- _REQUIRED WORK_: Put every record below into a Markdown table with two columns, Number and Text. Each nonblank line gets its own row, numbered in order, and blank lines are skipped.

─── SUPPLIED INFORMATION

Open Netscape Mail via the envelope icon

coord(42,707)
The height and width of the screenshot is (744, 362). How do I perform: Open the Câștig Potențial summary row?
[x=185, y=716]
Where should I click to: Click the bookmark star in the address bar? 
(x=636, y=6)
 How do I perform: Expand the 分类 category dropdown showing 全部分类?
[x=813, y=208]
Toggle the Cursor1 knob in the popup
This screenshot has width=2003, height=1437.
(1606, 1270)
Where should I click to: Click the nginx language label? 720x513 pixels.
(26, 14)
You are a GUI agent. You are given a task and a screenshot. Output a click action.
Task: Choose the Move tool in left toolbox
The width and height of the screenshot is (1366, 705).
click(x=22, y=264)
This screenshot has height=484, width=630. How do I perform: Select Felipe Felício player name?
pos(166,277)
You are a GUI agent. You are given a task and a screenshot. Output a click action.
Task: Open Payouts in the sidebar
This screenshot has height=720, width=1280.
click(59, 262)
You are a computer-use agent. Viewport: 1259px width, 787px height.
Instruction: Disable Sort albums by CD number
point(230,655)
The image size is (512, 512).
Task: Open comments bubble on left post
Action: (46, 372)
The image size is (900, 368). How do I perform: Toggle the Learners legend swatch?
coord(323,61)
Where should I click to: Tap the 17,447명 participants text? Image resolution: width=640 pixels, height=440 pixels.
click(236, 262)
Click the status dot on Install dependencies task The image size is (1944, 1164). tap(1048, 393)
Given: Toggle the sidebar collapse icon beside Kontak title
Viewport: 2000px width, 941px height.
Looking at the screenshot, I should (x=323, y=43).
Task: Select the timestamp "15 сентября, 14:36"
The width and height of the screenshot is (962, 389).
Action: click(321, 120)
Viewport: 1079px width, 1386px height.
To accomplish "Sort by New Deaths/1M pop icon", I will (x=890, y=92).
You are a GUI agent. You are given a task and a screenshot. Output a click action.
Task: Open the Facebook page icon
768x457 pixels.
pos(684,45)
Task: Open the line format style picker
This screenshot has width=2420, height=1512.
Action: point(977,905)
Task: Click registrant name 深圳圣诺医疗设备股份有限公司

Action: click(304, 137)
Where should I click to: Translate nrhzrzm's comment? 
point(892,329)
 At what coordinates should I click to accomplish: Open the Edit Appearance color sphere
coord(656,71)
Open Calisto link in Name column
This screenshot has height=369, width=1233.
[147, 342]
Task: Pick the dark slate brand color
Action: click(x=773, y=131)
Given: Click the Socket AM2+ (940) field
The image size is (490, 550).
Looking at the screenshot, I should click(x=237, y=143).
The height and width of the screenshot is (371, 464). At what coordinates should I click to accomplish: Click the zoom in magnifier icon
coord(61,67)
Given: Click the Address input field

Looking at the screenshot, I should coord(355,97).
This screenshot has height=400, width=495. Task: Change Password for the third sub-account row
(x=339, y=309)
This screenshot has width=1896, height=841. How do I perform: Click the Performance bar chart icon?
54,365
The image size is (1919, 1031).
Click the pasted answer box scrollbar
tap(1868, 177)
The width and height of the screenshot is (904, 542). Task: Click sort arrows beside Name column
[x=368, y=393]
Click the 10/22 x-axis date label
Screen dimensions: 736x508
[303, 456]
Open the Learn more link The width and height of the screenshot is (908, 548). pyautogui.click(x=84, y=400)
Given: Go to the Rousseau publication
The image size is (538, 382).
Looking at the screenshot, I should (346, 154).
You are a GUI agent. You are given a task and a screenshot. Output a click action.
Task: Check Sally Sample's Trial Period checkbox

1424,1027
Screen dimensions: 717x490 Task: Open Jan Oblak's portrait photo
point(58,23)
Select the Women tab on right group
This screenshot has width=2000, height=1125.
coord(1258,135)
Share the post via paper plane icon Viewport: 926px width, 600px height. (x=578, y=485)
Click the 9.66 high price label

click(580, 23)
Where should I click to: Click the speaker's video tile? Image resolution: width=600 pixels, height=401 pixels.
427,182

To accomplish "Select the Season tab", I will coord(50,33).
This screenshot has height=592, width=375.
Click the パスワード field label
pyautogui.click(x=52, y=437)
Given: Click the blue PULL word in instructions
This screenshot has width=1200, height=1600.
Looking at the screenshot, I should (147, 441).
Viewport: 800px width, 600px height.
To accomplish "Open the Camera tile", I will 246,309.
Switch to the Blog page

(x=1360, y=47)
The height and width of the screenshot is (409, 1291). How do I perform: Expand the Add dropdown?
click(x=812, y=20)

──────

- _RESPONSE_:
| Number | Text |
|---|---|
| 1 | Open Netscape Mail via the envelope icon |
| 2 | coord(42,707) |
| 3 | The height and width of the screenshot is (744, 362). How do I perform: Open the Câștig Potențial summary row? |
| 4 | [x=185, y=716] |
| 5 | Where should I click to: Click the bookmark star in the address bar?  |
| 6 | (x=636, y=6) |
| 7 |  How do I perform: Expand the 分类 category dropdown showing 全部分类? |
| 8 | [x=813, y=208] |
| 9 | Toggle the Cursor1 knob in the popup |
| 10 | This screenshot has width=2003, height=1437. |
| 11 | (1606, 1270) |
| 12 | Where should I click to: Click the nginx language label? 720x513 pixels. |
| 13 | (26, 14) |
| 14 | You are a GUI agent. You are given a task and a screenshot. Output a click action. |
| 15 | Task: Choose the Move tool in left toolbox |
| 16 | The width and height of the screenshot is (1366, 705). |
| 17 | click(x=22, y=264) |
| 18 | This screenshot has height=484, width=630. How do I perform: Select Felipe Felício player name? |
| 19 | pos(166,277) |
| 20 | You are a GUI agent. You are given a task and a screenshot. Output a click action. |
| 21 | Task: Open Payouts in the sidebar |
| 22 | This screenshot has height=720, width=1280. |
| 23 | click(59, 262) |
| 24 | You are a computer-use agent. Viewport: 1259px width, 787px height. |
| 25 | Instruction: Disable Sort albums by CD number |
| 26 | point(230,655) |
| 27 | The image size is (512, 512). |
| 28 | Task: Open comments bubble on left post |
| 29 | Action: (46, 372) |
| 30 | The image size is (900, 368). How do I perform: Toggle the Learners legend swatch? |
| 31 | coord(323,61) |
| 32 | Where should I click to: Tap the 17,447명 participants text? Image resolution: width=640 pixels, height=440 pixels. |
| 33 | click(236, 262) |
| 34 | Click the status dot on Install dependencies task The image size is (1944, 1164). tap(1048, 393) |
| 35 | Given: Toggle the sidebar collapse icon beside Kontak title |
| 36 | Viewport: 2000px width, 941px height. |
| 37 | Looking at the screenshot, I should (x=323, y=43). |
| 38 | Task: Select the timestamp "15 сентября, 14:36" |
| 39 | The width and height of the screenshot is (962, 389). |
| 40 | Action: click(321, 120) |
| 41 | Viewport: 1079px width, 1386px height. |
| 42 | To accomplish "Sort by New Deaths/1M pop icon", I will (x=890, y=92). |
| 43 | You are a GUI agent. You are given a task and a screenshot. Output a click action. |
| 44 | Task: Open the Facebook page icon |
| 45 | 768x457 pixels. |
| 46 | pos(684,45) |
| 47 | Task: Open the line format style picker |
| 48 | This screenshot has width=2420, height=1512. |
| 49 | Action: point(977,905) |
| 50 | Task: Click registrant name 深圳圣诺医疗设备股份有限公司 |
| 51 | Action: click(304, 137) |
| 52 | Where should I click to: Translate nrhzrzm's comment?  |
| 53 | point(892,329) |
| 54 |  At what coordinates should I click to accomplish: Open the Edit Appearance color sphere |
| 55 | coord(656,71) |
| 56 | Open Calisto link in Name column |
| 57 | This screenshot has height=369, width=1233. |
| 58 | [147, 342] |
| 59 | Task: Pick the dark slate brand color |
| 60 | Action: click(x=773, y=131) |
| 61 | Given: Click the Socket AM2+ (940) field |
| 62 | The image size is (490, 550). |
| 63 | Looking at the screenshot, I should click(x=237, y=143). |
| 64 | The height and width of the screenshot is (371, 464). At what coordinates should I click to accomplish: Click the zoom in magnifier icon |
| 65 | coord(61,67) |
| 66 | Given: Click the Address input field |
| 67 | Looking at the screenshot, I should coord(355,97). |
| 68 | This screenshot has height=400, width=495. Task: Change Password for the third sub-account row |
| 69 | (x=339, y=309) |
| 70 | This screenshot has width=1896, height=841. How do I perform: Click the Performance bar chart icon? |
| 71 | 54,365 |
| 72 | The image size is (1919, 1031). |
| 73 | Click the pasted answer box scrollbar |
| 74 | tap(1868, 177) |
| 75 | The width and height of the screenshot is (904, 542). Task: Click sort arrows beside Name column |
| 76 | [x=368, y=393] |
| 77 | Click the 10/22 x-axis date label |
| 78 | Screen dimensions: 736x508 |
| 79 | [303, 456] |
| 80 | Open the Learn more link The width and height of the screenshot is (908, 548). pyautogui.click(x=84, y=400) |
| 81 | Given: Go to the Rousseau publication |
| 82 | The image size is (538, 382). |
| 83 | Looking at the screenshot, I should (346, 154). |
| 84 | You are a GUI agent. You are given a task and a screenshot. Output a click action. |
| 85 | Task: Check Sally Sample's Trial Period checkbox |
| 86 | 1424,1027 |
| 87 | Screen dimensions: 717x490 Task: Open Jan Oblak's portrait photo |
| 88 | point(58,23) |
| 89 | Select the Women tab on right group |
| 90 | This screenshot has width=2000, height=1125. |
| 91 | coord(1258,135) |
| 92 | Share the post via paper plane icon Viewport: 926px width, 600px height. (x=578, y=485) |
| 93 | Click the 9.66 high price label |
| 94 | click(580, 23) |
| 95 | Where should I click to: Click the speaker's video tile? Image resolution: width=600 pixels, height=401 pixels. |
| 96 | 427,182 |
| 97 | To accomplish "Select the Season tab", I will coord(50,33). |
| 98 | This screenshot has height=592, width=375. |
| 99 | Click the パスワード field label |
| 100 | pyautogui.click(x=52, y=437) |
| 101 | Given: Click the blue PULL word in instructions |
| 102 | This screenshot has width=1200, height=1600. |
| 103 | Looking at the screenshot, I should (147, 441). |
| 104 | Viewport: 800px width, 600px height. |
| 105 | To accomplish "Open the Camera tile", I will 246,309. |
| 106 | Switch to the Blog page |
| 107 | (x=1360, y=47) |
| 108 | The height and width of the screenshot is (409, 1291). How do I perform: Expand the Add dropdown? |
| 109 | click(x=812, y=20) |